> [What you need to do]: Filter the data below for the string "will" and copy each matching line.

======== Given records ========

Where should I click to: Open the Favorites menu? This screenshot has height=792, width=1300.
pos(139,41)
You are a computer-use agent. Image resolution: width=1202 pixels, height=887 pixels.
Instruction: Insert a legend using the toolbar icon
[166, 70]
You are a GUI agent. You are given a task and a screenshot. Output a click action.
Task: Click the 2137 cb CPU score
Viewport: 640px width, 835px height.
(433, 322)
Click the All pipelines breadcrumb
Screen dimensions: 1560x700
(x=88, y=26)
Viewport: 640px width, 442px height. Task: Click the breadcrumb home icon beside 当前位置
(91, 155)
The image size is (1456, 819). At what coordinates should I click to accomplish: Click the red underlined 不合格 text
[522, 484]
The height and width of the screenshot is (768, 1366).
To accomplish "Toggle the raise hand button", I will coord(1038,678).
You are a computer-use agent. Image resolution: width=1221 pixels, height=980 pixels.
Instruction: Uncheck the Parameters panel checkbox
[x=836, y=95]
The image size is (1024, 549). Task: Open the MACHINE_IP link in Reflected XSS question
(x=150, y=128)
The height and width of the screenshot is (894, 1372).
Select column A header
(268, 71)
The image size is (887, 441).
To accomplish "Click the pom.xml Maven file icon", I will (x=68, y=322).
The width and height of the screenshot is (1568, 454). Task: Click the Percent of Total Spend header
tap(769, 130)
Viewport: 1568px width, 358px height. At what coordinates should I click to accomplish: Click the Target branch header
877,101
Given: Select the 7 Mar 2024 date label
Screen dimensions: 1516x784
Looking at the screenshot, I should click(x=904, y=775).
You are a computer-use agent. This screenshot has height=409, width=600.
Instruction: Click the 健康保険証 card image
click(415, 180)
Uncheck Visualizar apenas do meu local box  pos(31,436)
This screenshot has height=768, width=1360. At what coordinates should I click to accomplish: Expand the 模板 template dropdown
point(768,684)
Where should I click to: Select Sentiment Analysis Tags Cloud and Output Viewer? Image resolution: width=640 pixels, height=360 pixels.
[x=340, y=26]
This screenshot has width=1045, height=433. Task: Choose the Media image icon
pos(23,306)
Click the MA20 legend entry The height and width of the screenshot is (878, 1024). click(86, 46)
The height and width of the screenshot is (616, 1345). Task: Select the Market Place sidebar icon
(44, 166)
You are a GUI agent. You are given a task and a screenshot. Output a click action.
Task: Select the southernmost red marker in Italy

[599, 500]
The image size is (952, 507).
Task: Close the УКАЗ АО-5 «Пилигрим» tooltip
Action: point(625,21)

========

> [Task output]:
To accomplish "Toggle the raise hand button", I will coord(1038,678).
To accomplish "Click the pom.xml Maven file icon", I will (x=68, y=322).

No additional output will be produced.